What sane person wants to spend time decoding different smart home protocols? Thread, Matter, Zigbee, Z-Wave — this stuff is offputting enough to the layman but necessary to understand when it comes to piecing together a smart home that not only works but will be future-proof.

Unfortunately, the state of the smart home is no less complicated today than it was nearly a decade ago when it arrived. While Matter is easing the process of connecting devices from various device makers and platforms together — without each device needing to connect to the Internet on its own, no less — the interim transition is still a little bumpy.

Setting up the SmartThings Station with the SmartThings app is simple on iOS or Android. The app walks you through connecting compatible devices and looks like every other smart home app, which is to say it’s got a lot going on. I connected four existing smart plugs (an Eve Energy, Kasa, and two Samsung ones), which now connect to the SmartThings Station for Wi-Fi instead of directly or to my SmartThings Hub v2, and two Nest cameras, and could control them all from within the app. No issues there.

The Smart Button has three programmable functions: single tap, double, tap, and long press.

Photograph by Raymond Wong

Things get interesting when you create scenes and routines. Do you want certain devices to activate in the morning and at night? Perhaps, smart lights turn on, off, or dim; smart blinds roll up or down; music plays; something happens when a sensor reaches a certain temperature. There’s so much you can do with a smart home that I can’t possibly cover here. And sometimes you don’t want to shout at a voice assistant to activate a scene or automation, which is where the SmartThings Station’s “smart button” comes in; it can be programmed to do various things. Three functions — single tap, double tap, and long press — can be customized to activate a scene/automation. By default, a double tap rings Galaxy phones (another perk for being a Samsung user). The SmartThings Station can also detect nearby Galaxy SmartTags or Galaxy Buds — useful if you’ve misplaced them.
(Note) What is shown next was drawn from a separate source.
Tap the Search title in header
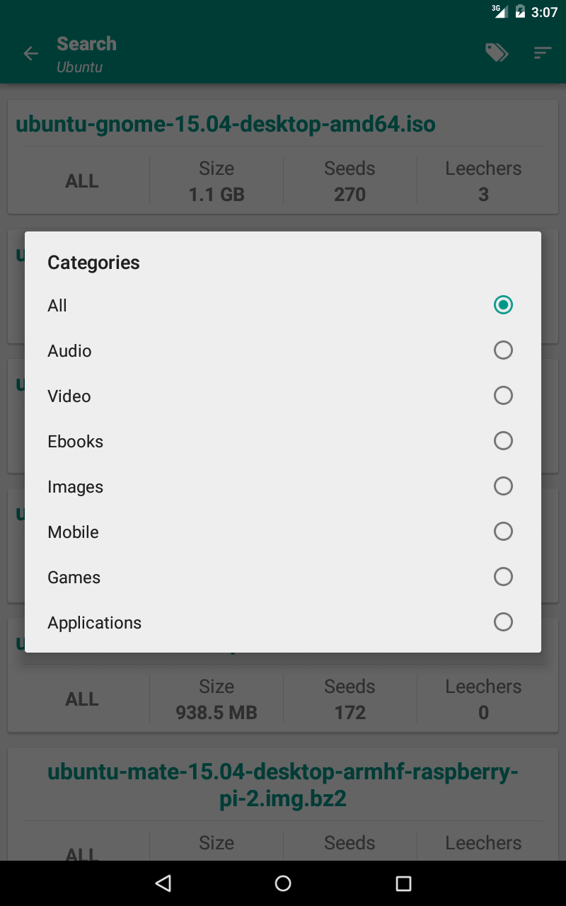566x906 pixels. click(86, 44)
How much mileage you will get from the SmartThings Station will depend on what devices you own and how many of them are compatible with SmartThings/Samsung. The SmartThings app has a list of recommended scenes and automation that you can do if you’ve got the right devices. I’ve got some basic smart plugs and cameras, but not a smart fridge or locks. That makes the SmartThings Station less versatile for someone like me, but I still liked not needing my SmartThings Hub v2 just to connect older plugs, and reducing the number of devices that connect directly to my Wi-Fi is a privacy and security win in my book.

Should You Buy It?

Nothing Ear 2 wirelessly charging on Samsung SmartThings Station.

Photograph by Raymond Wong

As a self-proclaimed wireless charger expert, I wouldn't buy the SmartThings Station just for its Qi wireless charging. There are myriad better (read: larger) and sleeker wireless chargers to choose from, many of which are more affordable or similarly priced. Native Unions Drop XL and Nomad’s Base Station Mini are two of my favorites.

The only reason to pony up for the SmartThings Station is for its smart home hub functionality. If you're just getting started with building a smart home (hopefully with Matter-ready devices), I recommend considering the SmartThings Station, especially if you're a Samsung user entrenched in its ecosystem of Galaxy products. If you have a smart home built around SmartThings devices, the SmartThings Station is a good way to add Matter support, which you’ll want if you plan to keep adding to it. For Alexa, Apple HomeKit, and Google Assistant/Nest smart homes, the 2-in-1 wireless charger/hub works so long as your smart home devices support Matter or SmartThings, but you might not love controlling it all from within the SmartThings app.

Overall, I think Samsung's got the right idea with the SmartThings Station. I, for one, hope it's a trend that other companies copy and maybe even expand on.